Fictional case histories can be used to check data entry design and
the care with which forms are completed. When developing data entry
screens, most investigators cannot even begin to imagine the
numerous ways questions can be misinterpreted until several people
have been given the same information and asked to complete the same
form. One explanation for different answers may be due to
carelessness on the part of the person completing the data entry.
The use of “de-briefing” in the pilot test may bring to light
misinterpretations that would not be detected when real
participants enter the data. Inadequacies in data entry structure
and logic can also be uncovered by use of pretesting. Thus,
pretesting reveals areas in which forms might be improved and where
additional training might be worthwhile. It also allows one to
estimate the time needed to complete data entry, which may be
useful for planning, staffing, and budgeting.
De-briefing is an essential part of
the training process. This helps people completing data entry
understand how the forms are meant to be completed and what
interpretations are wanted. Discussion also alerts them to
carelessness. When done before the start of the study, this sort of
discussion allows the investigator to modify inadequate items on
the data entry screens. These case history exercises might be
profitably repeated several times during the course of a long-term
study to indicate when education and retraining are needed.
Ideally, data entry screens should not be changed after the study
has started. Inevitably, though, modifications are made, and the
earlier the better. Pretesting can help to minimize the need for
such modifications.
Techniques to Reduce Variability Including Central Adjudication of Events
Both variability and bias in the
assessment of response variables should be minimized through repeat
assessment, blinded assessment, or (ideally) both. At the time of
the examination of a participant, for example, an investigator may
determine blood pressure two or more times and record the average.
Performing the measurement without knowing the group assignment
helps to minimize bias. A trial of the evaluation of the effect of
renal artery denervation on blood pressure illustrates this point.
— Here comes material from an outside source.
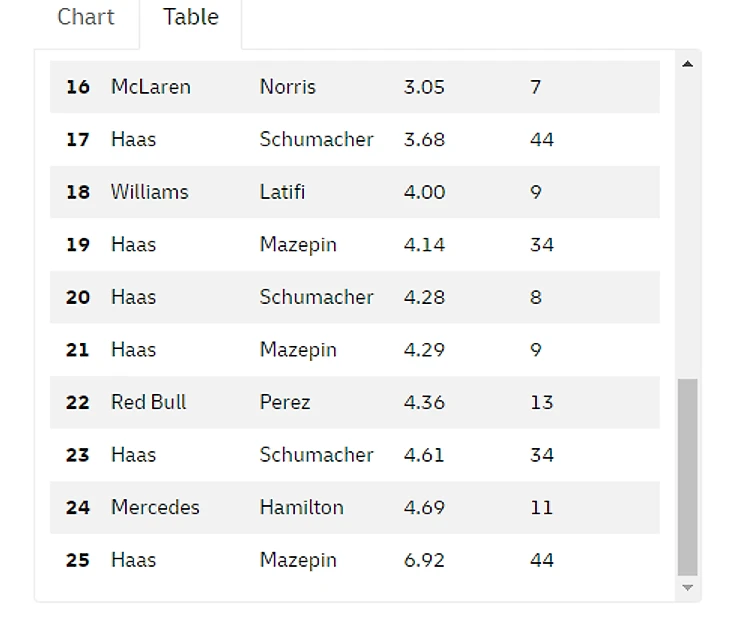Click row 23 Schumacher driver cell

coord(316,455)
Open-label and less rigorously conducted trials showed a
20 mmHg reduction in systolic blood pressure with the
denervation procedure, whereas a larger and more rigorous sham
controlled trial found only a 2 mmHg non-significant effect of
the procedure compared with control [39]. In unblinded or single-blinded studies, the
examination might be performed by someone other than the
investigator, who is blinded to the assignment. In assessing
slides, X-rays, images or electrocardiograms, two individuals can
make independent, blinded evaluations, and the results can be
averaged or adjudicated in cases of disagreement. Independent
evaluations are particularly important when the assessment requires
an element of judgment and when there is subjectivity in the
assessment.
Centralized classification of major
health outcomes by blinded reviewers is common in large clinical
trials. There are three related objectives: to improve accuracy of
event rates and of intervention effect, to reduce bias related to
knowledge of intervention assignment (especially in open-label
trials), and to improve credibility of results. The common focus of
central adjudication is on removing events that are not true events
that may create background noise and thus improve the estimate of
the true intervention effect. However, it is also possible to
identify outcome events that are otherwise missed with centralized
clinical events review. For example, myocardial infarction may be
difficult to detect around the time of coronary procedures. A
systematic central screening for elevated blood cardiac biomarkers
substantially increased the number of outcome events detected in
the Second Platelet IIb/IIIa Antagonist for the Reduction of Acute
Coronary Syndrome Events in a Global Organization Network
(PARAGON-B) trial [40].
In an open-label trial, blinding of
treatment assignment to adjudicators, as in the case of PROBE
(Prospective, Randomized, Open-label, Blinded-Endpoint) design, may
reduce bias. It will not eliminate bias, however, since complete
blinding is difficult [41] and
ascertainment of possible events by the investigator may differ
with knowledge of the treatment assignment. It is important to
consider aspects other than participant or investigator bias that
could impact on event rates in an open-label trial. For example, it
is possible that the monthly visits to test for level of
anticoagulation (only conducted in the warfarin arm) of the
Randomized Evaluation of Long-Term Anticoagulation Therapy (RE-LY)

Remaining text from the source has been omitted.